Flammarion fait savoir qu’il attaquera les reproductions du roman de Michel Houellebecq, diffusées à tort sous licence libre par certains internautes. Ce qui est en réalité une très bonne nouvelle pour la défense d’un droit d’auteur moins oppressant.

Mise à jour : Un mois après l’affaire, Maître Eolas propose son interprétation juridique, qui conclut à l’illégalité de la publication du livre de Houellebecq sous licence libre. « En aucun cas une personne tierce, et ne prétendant même pas être un des auteurs de l’œuvre contrefaite, ne peut décider de faire justice lui-même en déclarant aboli le monopole d’exploitation de l’auteur et en distribuant l’œuvre d’autrui. Cela revient à répondre à la contrefaçon par la contrefaçon. Et comme toujours en droit, deux torts ne s’annulent pas, ils s’additionnent« , écrit-il.

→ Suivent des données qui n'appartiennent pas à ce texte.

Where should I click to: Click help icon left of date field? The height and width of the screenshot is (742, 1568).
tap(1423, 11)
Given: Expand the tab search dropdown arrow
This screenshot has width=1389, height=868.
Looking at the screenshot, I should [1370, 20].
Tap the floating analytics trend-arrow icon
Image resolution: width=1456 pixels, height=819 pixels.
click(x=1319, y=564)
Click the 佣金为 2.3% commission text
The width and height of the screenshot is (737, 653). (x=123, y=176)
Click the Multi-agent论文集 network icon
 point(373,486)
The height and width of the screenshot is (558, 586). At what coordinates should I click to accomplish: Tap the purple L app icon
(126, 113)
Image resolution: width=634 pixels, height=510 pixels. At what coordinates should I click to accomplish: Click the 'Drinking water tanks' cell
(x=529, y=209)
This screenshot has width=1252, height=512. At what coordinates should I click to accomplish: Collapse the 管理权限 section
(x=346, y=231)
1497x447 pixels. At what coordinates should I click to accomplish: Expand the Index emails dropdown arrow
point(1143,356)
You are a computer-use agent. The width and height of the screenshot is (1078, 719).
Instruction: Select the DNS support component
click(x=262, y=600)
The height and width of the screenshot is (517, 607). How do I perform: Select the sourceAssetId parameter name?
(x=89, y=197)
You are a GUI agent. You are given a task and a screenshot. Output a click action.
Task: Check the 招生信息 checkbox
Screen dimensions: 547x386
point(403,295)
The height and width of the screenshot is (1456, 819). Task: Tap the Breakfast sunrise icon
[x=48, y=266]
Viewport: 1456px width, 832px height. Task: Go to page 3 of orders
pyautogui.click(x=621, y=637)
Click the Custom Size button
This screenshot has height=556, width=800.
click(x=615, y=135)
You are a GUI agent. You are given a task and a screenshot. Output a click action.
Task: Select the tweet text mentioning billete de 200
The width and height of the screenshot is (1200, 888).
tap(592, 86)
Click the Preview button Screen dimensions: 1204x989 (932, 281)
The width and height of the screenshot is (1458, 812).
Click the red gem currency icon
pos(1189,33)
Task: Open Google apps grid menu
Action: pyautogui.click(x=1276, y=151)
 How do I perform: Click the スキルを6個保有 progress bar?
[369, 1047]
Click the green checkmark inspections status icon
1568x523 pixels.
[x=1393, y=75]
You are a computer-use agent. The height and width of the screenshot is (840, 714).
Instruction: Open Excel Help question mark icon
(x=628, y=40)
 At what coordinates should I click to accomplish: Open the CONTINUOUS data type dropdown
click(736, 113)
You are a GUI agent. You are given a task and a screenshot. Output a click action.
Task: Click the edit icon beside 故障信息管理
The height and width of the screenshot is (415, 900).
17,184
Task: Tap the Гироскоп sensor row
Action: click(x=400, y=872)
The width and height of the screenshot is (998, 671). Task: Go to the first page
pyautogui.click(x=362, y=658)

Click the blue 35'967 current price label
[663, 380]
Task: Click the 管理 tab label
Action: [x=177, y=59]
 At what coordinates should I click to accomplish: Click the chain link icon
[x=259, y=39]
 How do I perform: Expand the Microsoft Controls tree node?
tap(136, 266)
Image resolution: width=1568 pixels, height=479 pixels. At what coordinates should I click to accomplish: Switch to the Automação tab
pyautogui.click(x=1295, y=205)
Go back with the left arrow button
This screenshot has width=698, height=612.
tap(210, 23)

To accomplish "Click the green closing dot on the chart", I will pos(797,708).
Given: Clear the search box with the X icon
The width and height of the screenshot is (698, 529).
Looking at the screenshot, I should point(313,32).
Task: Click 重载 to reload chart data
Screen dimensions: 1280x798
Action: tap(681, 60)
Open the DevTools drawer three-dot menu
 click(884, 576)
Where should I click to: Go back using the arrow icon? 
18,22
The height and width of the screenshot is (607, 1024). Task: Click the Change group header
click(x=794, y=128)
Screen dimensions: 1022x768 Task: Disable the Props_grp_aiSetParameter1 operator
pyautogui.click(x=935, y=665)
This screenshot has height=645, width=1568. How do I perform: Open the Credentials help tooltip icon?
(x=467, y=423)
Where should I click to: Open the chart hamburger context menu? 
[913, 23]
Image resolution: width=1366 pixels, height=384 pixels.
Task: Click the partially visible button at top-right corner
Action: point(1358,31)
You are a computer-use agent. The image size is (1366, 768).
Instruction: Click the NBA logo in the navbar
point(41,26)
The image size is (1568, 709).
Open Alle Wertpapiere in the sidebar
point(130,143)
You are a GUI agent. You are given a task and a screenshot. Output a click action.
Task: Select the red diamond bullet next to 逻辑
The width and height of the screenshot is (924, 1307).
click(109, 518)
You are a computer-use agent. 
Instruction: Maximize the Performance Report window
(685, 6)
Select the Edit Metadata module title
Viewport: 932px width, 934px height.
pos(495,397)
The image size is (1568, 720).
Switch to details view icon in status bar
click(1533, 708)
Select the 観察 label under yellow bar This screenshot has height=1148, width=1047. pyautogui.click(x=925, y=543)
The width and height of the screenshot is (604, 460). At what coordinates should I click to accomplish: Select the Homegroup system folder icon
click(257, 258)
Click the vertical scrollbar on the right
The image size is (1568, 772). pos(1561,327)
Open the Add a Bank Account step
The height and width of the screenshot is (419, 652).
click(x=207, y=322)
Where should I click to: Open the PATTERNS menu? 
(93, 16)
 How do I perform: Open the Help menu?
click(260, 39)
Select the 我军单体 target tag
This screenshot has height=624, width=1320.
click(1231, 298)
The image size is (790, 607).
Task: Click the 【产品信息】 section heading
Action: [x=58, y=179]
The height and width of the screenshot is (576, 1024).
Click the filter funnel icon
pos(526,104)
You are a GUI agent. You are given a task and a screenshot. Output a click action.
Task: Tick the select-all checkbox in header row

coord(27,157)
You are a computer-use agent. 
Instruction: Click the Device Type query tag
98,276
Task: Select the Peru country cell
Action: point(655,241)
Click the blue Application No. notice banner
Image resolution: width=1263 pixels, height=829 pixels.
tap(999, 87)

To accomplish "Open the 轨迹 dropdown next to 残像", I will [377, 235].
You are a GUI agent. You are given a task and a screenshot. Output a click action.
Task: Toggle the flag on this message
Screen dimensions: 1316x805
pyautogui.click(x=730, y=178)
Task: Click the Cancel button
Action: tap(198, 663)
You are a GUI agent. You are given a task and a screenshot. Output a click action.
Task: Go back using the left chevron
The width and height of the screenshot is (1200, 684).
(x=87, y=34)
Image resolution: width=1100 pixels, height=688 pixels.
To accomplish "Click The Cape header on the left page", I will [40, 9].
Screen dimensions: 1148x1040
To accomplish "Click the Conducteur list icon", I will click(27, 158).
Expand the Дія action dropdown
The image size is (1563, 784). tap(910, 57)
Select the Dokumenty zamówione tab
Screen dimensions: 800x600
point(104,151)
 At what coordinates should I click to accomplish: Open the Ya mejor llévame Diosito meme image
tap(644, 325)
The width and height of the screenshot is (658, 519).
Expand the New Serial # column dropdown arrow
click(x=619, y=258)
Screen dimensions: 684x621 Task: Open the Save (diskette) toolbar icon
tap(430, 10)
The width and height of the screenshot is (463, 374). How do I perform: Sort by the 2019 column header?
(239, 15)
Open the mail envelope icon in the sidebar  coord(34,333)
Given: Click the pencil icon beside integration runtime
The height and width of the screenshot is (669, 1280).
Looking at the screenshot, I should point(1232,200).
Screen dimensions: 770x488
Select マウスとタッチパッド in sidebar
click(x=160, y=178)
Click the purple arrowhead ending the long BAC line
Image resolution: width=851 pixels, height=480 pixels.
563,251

Article du 26 novembre 2010 – Chacun le sait, pour son livre « La carte et le territoire » qui vient d’être primé du prix Goncourt, Michel Houellebecq s’est fortement inspiré de trois articles de Wikipedia, dans trois passages courts de son ouvrage. Le pot aux roses découvert par Slate avait convaincu le blogueur et juriste Florent Gallaire, spécialisé dans le logiciel libre, de clamer que La carte et le territoire était intégralement publiable sous licence libre.

Le raisonnement était le suivant. Les articles de Wikipedia sont publiés sous une licence Creative Commons By-Sa, qui autorise la reproduction des textes aux conditions d’en citer la source, et de partager soi-même la reproduction ou l’œuvre dérivée sous la même licence. Florent Gallaire estime qu’avec les insertions de textes adaptés de Wikipedia, le roman de Houellebecq devient une œuvre composite, définie par la loi comme une « œuvre nouvelle à laquelle est incorporée une œuvre préexistante sans la collaboration de l’auteur de cette dernière« . Or la loi impose de respecter dans ce cas les « droits de l’auteur de l’œuvre préexistante« , donc de respecter la licence Creative Commons imposée par Wikipedia. Donc de placer l’intégralité du nouveau roman sous cette licence libre.

Sur la foi de cette analyse, intéressante mais très contestable, certains ont décidé par eux-mêmes de publier l’intégralité de La carte et le territoire sur Internet, sous licence Creative Commons by-sa. Cependant Rue89 nous apprend que Flammarion, la maison d’édition de Houellebecq, passe à l’offensive. « Le numéro deux de Flammarion, Gilles Haeri, a annoncé  » entreprendre des démarches juridiques  » contre les blogueurs ayant mis  » La Carte et le territoire  » en libre accès sur le Net« , écrivent nos confrères.

Ce qui est une excellente nouvelle. En voulant défendre les droits d’auteur de Houellebecq, Flammarion défend paradoxalement une application plus laxiste des droits d’auteur. Il défend le droit d’un individu à s’inspirer – même fortement – de textes écrits par d’autres, pour écrire les siens. Vouloir que la licence Creative Commons s’impose à Houellebecq et à Flammarion, c’est prôner la vision la plus intégriste du droit d’auteur, où rien ne pourrait être fait d’une œuvre sans autorisation (laquelle ici est accordée d’office avec la licence libre, mais sous certaines conditions).

Il n’y a que deux options. Soit le livre de Houellebecq, parce qu’il ne respecte pas les termes imposés par la licence de Wikipedia, est une contrefaçon. Ce qui serait terrible pour la liberté de création, surtout lorsque les autorisations de reproduction ne sont pas délivrées d’office. Soit l’on considère que la loi n’a pas à interdire ce qu’a fait Houellebecq, qui n’a fait que recopier et adapter de courts passages d’une encyclopédie, et que la licence libre n’a donc pas à s’appliquer à son œuvre.

Cette dernière option nous paraît largement préférable, parce qu’elle ouvre une soupape à la pression déjà trop forte imposée par le droit d’auteur.